If a book description is too long, uninteresting, poorly written [even a single word can be fatal] or unappealing then the reader will be turned off. Readers span the entire spectrum of society and range from extremely sophisticated to boneheads, funny to deadly serious, psychopathic to magnanimous, passionate flower child liberal to hard-core conservative and well-read to first-time reader.
For me, creating a book description proved the most difficult part of writing a book. I began my quest by reading articles on the topic and my research yielded a few gems, but nothing substantial. Their best advice proved to be “read a bunch of book descriptions.” Some real rocket science there. Geese.
As I read over hundreds of book descriptions, I began noticing patterns. Some were poorly written, too long, had bad grammar and made no sense. Their authors did not understand how essential they are for a book’s success. Others were tight, funny, witty and intriguing. These authors clearly put a lot of effort into their words.

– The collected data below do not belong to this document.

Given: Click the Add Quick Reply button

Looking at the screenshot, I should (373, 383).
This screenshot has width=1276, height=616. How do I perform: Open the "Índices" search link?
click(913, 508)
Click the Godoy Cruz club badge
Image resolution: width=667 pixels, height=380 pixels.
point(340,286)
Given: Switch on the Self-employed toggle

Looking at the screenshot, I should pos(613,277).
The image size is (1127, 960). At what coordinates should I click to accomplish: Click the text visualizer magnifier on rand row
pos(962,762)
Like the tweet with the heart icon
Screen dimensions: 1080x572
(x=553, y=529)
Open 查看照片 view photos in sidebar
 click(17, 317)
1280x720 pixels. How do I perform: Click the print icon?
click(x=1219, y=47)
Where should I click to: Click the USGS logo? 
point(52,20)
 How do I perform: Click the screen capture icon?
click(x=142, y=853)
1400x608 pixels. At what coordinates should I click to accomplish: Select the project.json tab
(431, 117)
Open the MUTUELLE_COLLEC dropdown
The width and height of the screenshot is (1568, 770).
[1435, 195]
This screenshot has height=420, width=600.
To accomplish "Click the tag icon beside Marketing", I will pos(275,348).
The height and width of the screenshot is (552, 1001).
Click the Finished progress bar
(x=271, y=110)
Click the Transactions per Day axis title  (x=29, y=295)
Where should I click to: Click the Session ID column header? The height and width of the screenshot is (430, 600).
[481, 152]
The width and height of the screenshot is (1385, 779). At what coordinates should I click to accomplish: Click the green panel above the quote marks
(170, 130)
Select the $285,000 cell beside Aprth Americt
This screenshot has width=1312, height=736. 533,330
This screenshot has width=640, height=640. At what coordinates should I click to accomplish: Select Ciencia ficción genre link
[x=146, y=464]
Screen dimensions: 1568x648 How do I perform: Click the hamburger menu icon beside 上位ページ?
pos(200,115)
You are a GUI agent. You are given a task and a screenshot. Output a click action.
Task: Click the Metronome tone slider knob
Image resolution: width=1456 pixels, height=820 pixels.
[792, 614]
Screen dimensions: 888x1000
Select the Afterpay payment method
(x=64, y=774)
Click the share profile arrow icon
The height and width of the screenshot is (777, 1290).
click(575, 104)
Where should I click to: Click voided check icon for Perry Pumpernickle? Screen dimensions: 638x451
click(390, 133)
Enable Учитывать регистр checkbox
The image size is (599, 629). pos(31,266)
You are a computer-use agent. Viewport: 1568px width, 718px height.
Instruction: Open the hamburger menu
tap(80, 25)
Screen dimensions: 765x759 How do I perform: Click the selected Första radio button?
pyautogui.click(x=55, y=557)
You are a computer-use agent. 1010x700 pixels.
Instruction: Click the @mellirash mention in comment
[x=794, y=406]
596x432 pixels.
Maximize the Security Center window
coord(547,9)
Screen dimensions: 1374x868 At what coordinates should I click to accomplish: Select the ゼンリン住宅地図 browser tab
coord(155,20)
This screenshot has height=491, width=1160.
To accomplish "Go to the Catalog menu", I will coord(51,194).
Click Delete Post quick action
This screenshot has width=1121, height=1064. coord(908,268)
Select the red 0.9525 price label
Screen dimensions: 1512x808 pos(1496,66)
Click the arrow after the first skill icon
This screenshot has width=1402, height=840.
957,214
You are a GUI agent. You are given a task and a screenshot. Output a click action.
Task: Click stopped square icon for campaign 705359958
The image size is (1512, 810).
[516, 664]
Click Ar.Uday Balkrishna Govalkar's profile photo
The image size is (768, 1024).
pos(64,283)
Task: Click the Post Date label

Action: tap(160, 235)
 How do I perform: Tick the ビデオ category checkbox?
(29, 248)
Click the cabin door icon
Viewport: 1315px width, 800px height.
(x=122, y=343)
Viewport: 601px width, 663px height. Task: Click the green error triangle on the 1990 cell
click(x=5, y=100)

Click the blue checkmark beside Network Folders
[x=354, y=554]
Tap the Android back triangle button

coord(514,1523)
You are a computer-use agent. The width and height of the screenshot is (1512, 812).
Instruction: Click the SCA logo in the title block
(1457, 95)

With trial and error, I developed a process. I admit that it is very chaotic and not refined, but this is the best I have come up. I begin by reading a bunch of book descriptions from the same genre in order to get myself into the proper mindset. I try to appreciate the snappy/witty flow that readers are looking for. I then write up something. I do this without an outline or concept. From there it is a long struggle of experimenting, editing and obtaining reactions from my beta reader (my mom.) A big tip is to do this early in the writing process and come back to it every month for a fresh perspective. In this effort, I have been required to start from the beginning more than once because my book description went in the wrong direction or read awful.
The book description needs to contain enough story to intrigue the potential reader yet not reveal the entire plot. It must contain a good hook that grabs the reader’s attention. If successful, readers might look at a few reviews. Then the reader might achieve the author’s ultimate goal. They click: Buy It Now. Insert Rocky theme music.
I have given some thought as to why this task is so difficult. As an author, I am involved with the entire plot at a very personal level. I know every written word and all aspects of the characters. This includes insight not revealed in the written pages. Condensing this whirlwind of precious information into a single paragraph feels like picking which family member will get to go on vacation and which will stay home. This has to be balanced with a cheesy promotion to hook the reader. It’s agony on a completely new level.
I wish authors did not have to make book descriptions. I somehow got it into my head that this would be somebody else’s job. In my case, it all came down to lots of hard work and I wish I had more skill in this area. One thing I have learned is how to appreciate a well-written book description.